What if instead of having to hear about how disastrous taking your money out for a good time is, we could talk about how perfectly ok it was to touch and spend (gasp) your money. Yes, it makes sense to touch it only when necessary (in other words, we’re not really condoning that mid-life crisis sports car…but if you must…) but doesn’t the notion of knowing that you can use your money and not commit financial suicide in doing so have a certain relaxing notion to it? A notion that perhaps makes you feel less like a criminal (or at least immature and an ill established adult) because you need a new car and you’d rather not pay Wells Fargo or Ford Motor Credit 4-8% extra to drive it?
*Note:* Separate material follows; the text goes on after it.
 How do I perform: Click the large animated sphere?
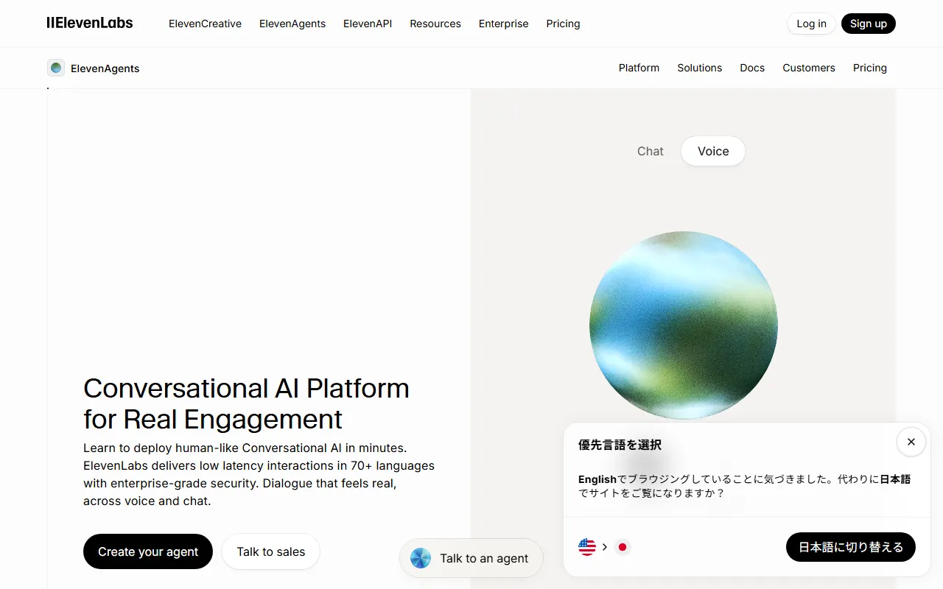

Or perhaps it’s just a vacation or home remodel you’ve been wanting to do for a long time. Most of the “advisers” I’ve met would damn near pop an aneurysm if you told them you needed to take a withdrawal from your IRA to pay the bill. Maybe some of this ties into the fact that if you spend your money that’s less in AUM for them (nobody likes a pay cut). But if you’re banking with a dividend paying life insurance policy, what’s the harm? The obvious is you won’t have access to loan the money out for something else until you pay it back and…well…there’s that whole you have to pay it back part. Gee whiz you mean a system that motivates me to be responsible all the while continuing to pay me money on my money despite the fact that I took it out for an evening on the town for good times (hypothetically speaking that is)?*Quick Note: the intention of this post is to discuss the notion of using Cash Surrender Value on a life policy for life event purchases while still in the working and accumulating stage of your life. We’re not really focused on taking retirement distributions here, which is why we are saying you have to pay it back. There is definitely a different time and a different purpose for taking the money that would put you in a situation where you had no intention on paying the money back. That is completely doable, it just has nothing to do with the main focus of this post.*
So here it is folks, something you won’t find the guys at Acme Investment Partners telling you anytime soon (unless they decide to use their insurance license for something more than selling you junk variable annuities): you can spend your money. It won’t ruin you financially and it’ll actually be a better financial decision than getting a loan or draining any other savings or investment vehicle you have. Here’s the other cool thing, your insurance agent could care less because he or she isn’t worried about how much cash is in the account. He or she isn’t paid a dime on any of that. Well, not unless he or she sold you Variable Universal Life Insurance at which point in time it might be time for a sobering and somewhat uncomfortable face-to-face sit down.